« J’ai l’impression de ne servir à rien » : Natasha St-Pier révèle avoir failli mettre un terme à sa carrière

Ce dimanche 16 mars, Natasha St-Pier était l’une des trois invités de Frédéric Lopez dans l’émission dominicale de France 2 « Un dimanche à la campagne ».
L’occasion pour la chanteuse canadienne de revenir sur les débuts de sa carrière dans la musique, alors âgée de seulement huit ans. Si beaucoup rêvent d’en faire leur métier, ce n’était pas le cas de la jeune Natasha St-Pier qui se voyait devenir infirmière. Mais les circonstances et ses succès dans le monde de la musique ont fait que ces projets initiaux ont été chamboulés.
Après la sortie de son troisième album « De l’amour le mieux » en 2003, Natasha St-Pier participe à l’émission télévisée « Vis ma vie » et devient infirmière l’espace de 24h. « Je vais travailler 24 heures aux urgences de Créteil.
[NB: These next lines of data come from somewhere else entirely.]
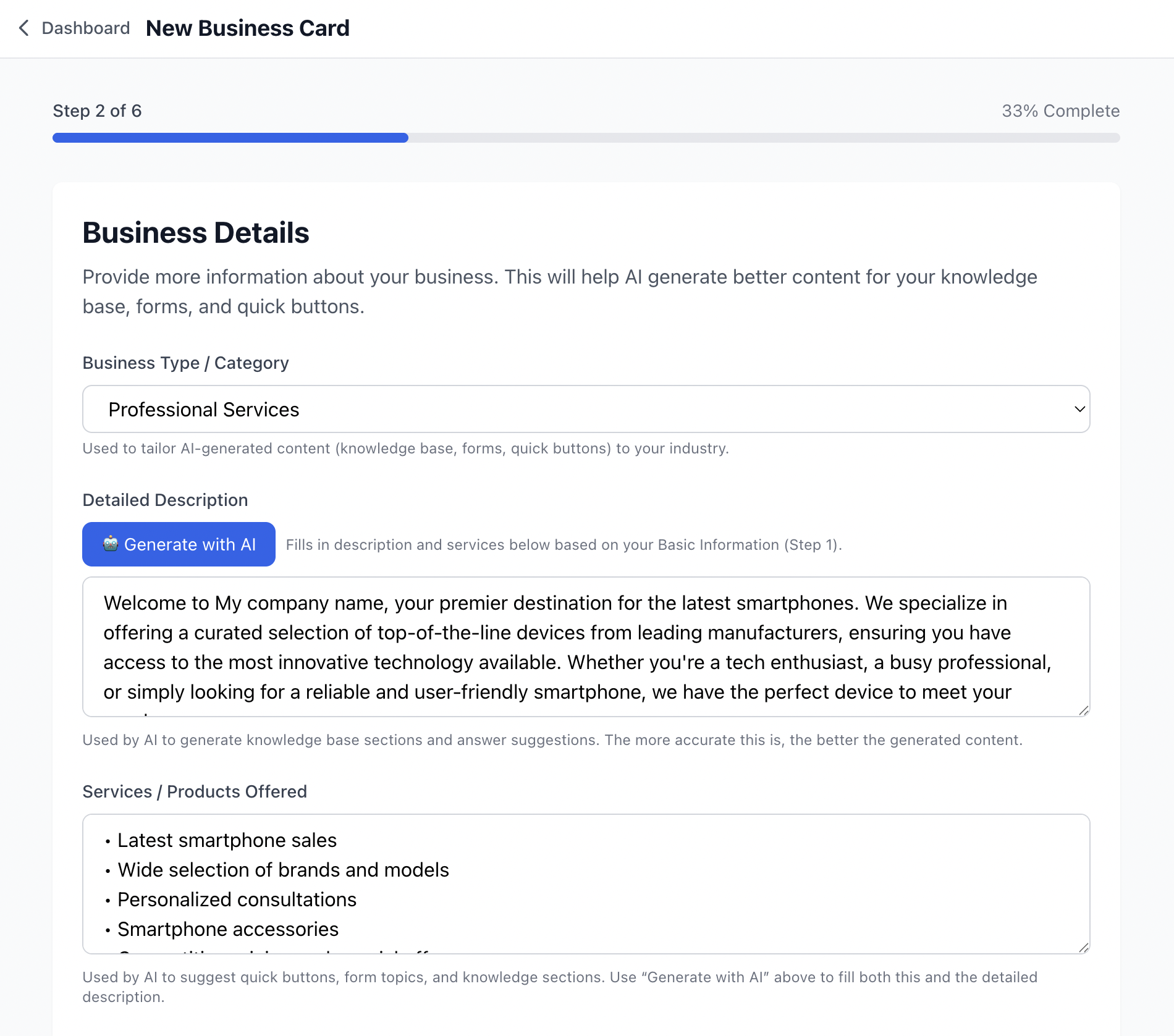Click the 'New Business Card' page title

[x=247, y=28]
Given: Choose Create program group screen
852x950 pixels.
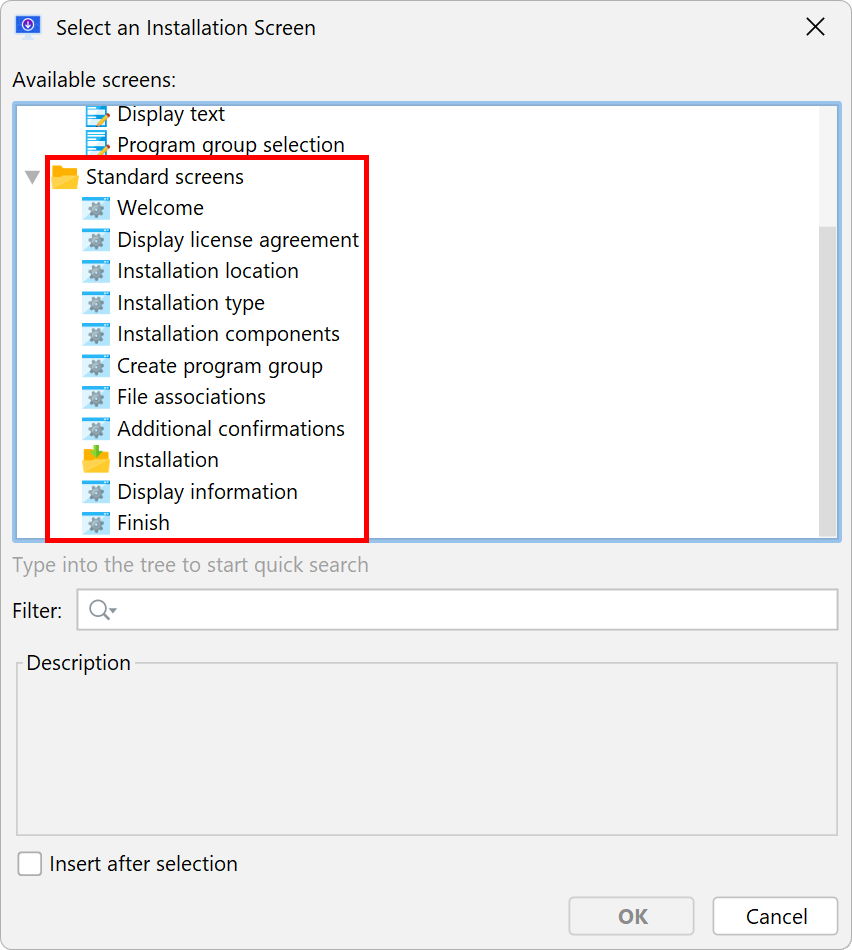Looking at the screenshot, I should pyautogui.click(x=219, y=366).
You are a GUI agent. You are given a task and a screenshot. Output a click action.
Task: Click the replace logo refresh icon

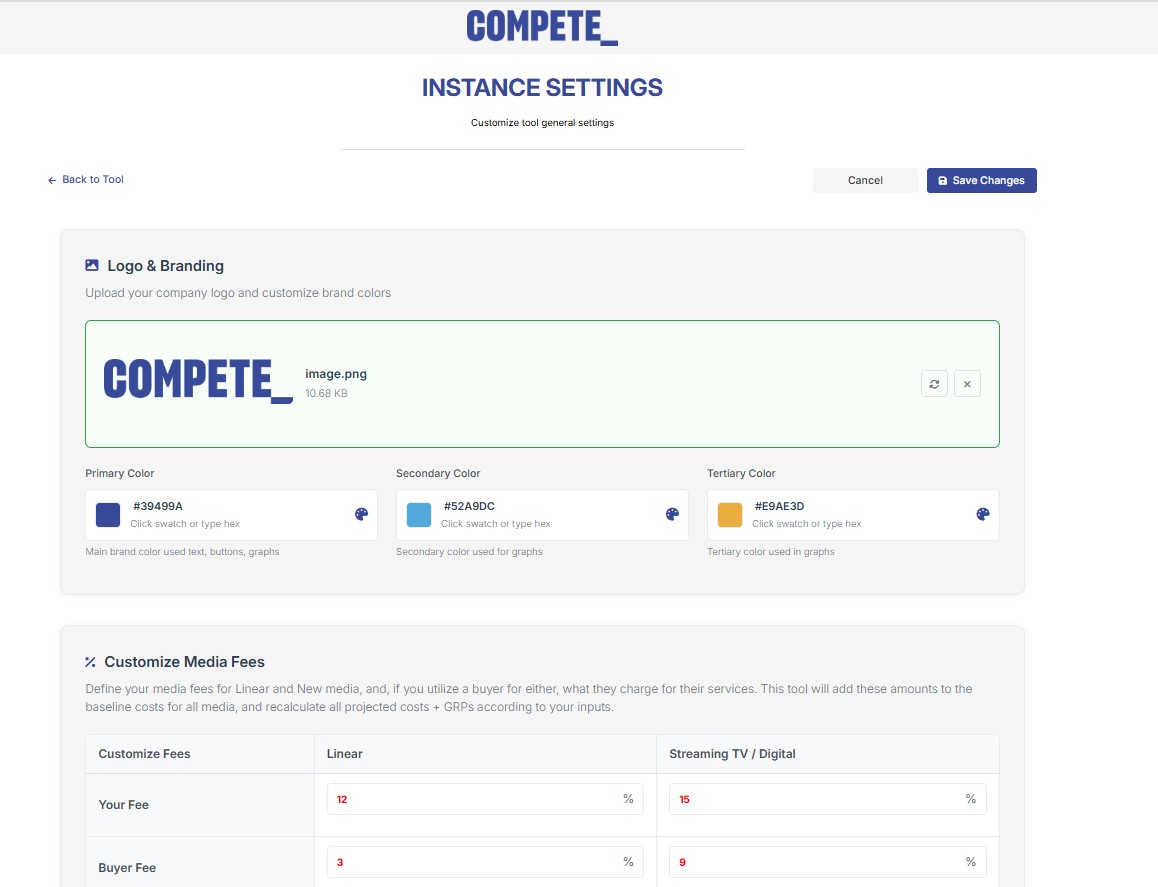tap(934, 384)
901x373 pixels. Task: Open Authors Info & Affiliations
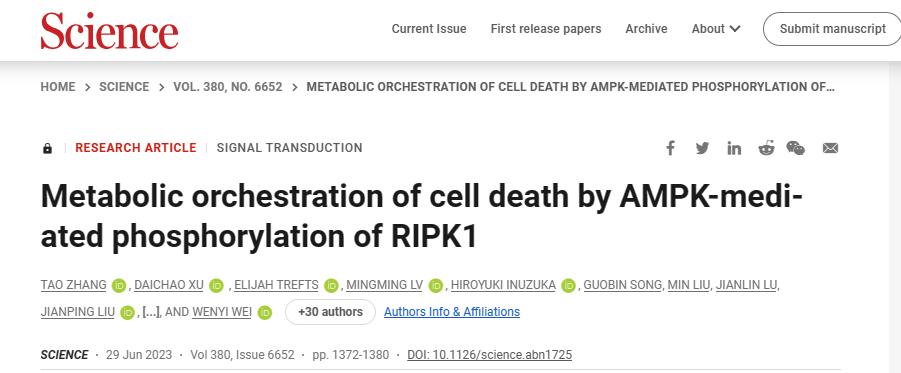click(x=452, y=312)
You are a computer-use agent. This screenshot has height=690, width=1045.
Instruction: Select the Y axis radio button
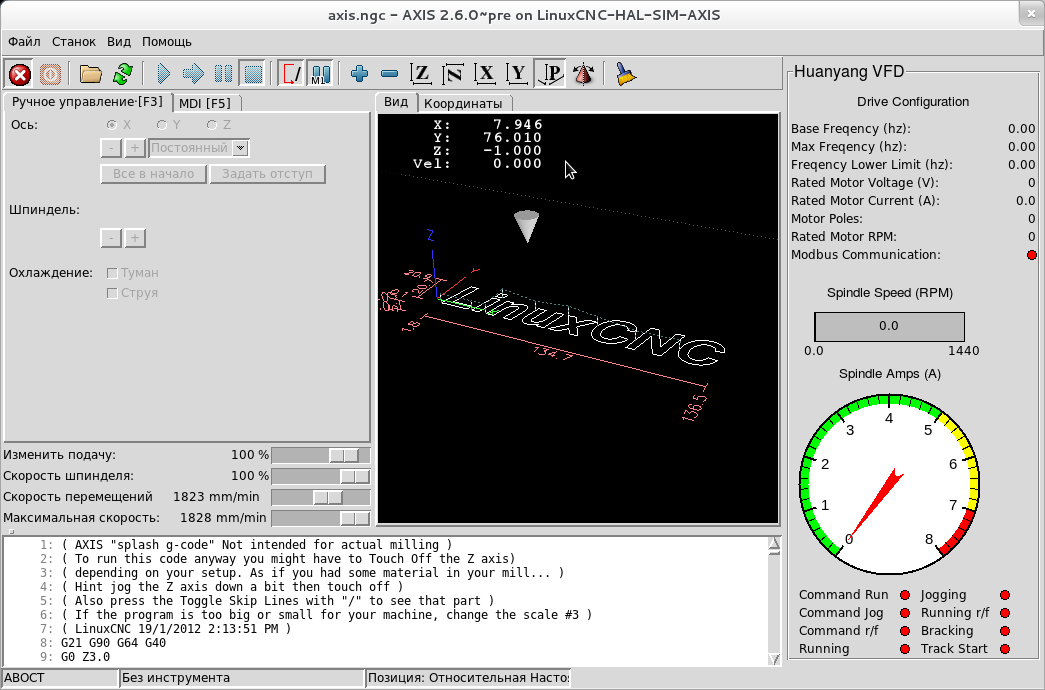point(162,125)
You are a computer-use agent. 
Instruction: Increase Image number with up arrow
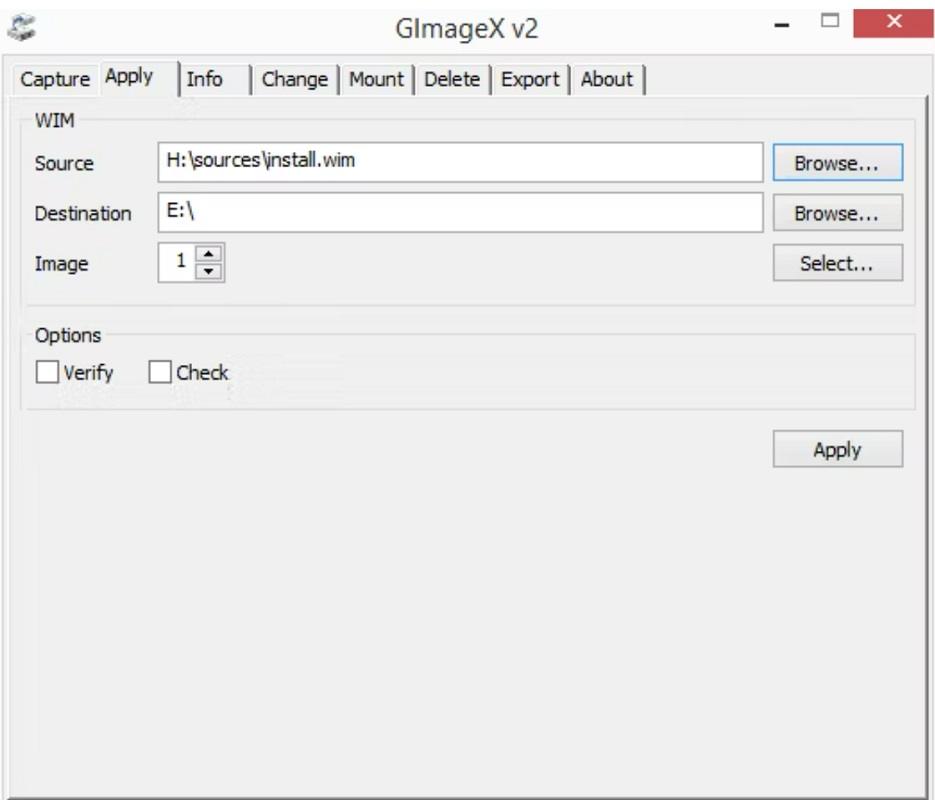tap(208, 255)
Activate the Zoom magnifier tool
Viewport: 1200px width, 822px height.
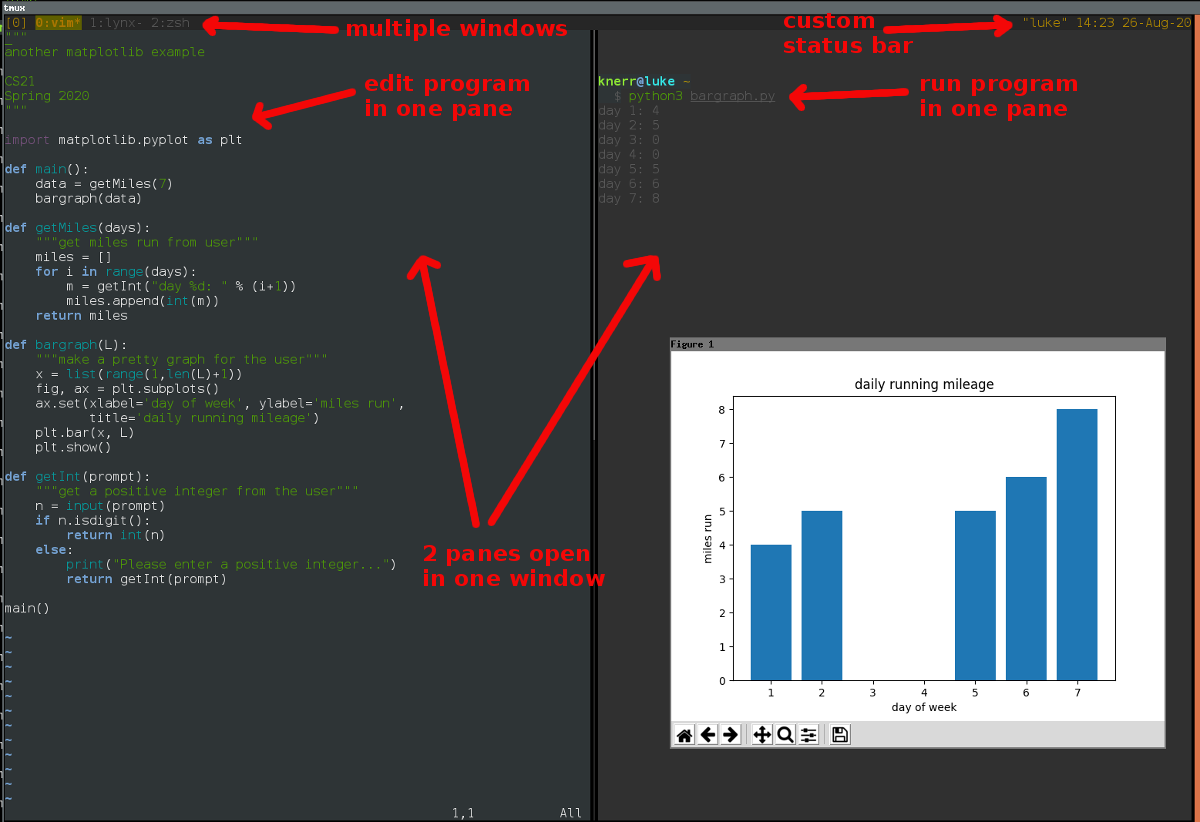(785, 735)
Ils sont débordés et quand ils s’aperçoivent que je sais à peu près gérer, ils vont me laisser faire des trucs. Et là, je rentre au bout de mes 24 heures en larmes », raconte-t-elle dans « Un dimanche à la campagne ».
Des larmes qui, comme elle l’explique, ne sont pas dues aux difficultés qu’elle rencontre lors de cette journée à l’hôpital mais au triste constat qu’elle fait à ce moment-là : « J’ai raté ma vie », se dit-elle en effet à l’époque.
Et la chanteuse d’enchaîner : « Je me dis que j’ai raté ma vie et je vais voir la patronne de mon label, Columbia Music à l’époque, et je lui dis : « écoute Valérie, je ne suis plus capable. Je ne veux plus faire ça. J’ai raté ma vie, ce n’est pas ça mon métier ». Mais en fait j’ai surtout l’impression que le métier que je fais ne m’apporte pas ce que le métier d’infirmière peut m’apporter humainement. J’ai l’impression de ne servir à rien et j’ai l’impression que ce que je fais n’apporte rien à personne. Et à moi en premier. La preuve, c’est que je ne suis pas heureuse. »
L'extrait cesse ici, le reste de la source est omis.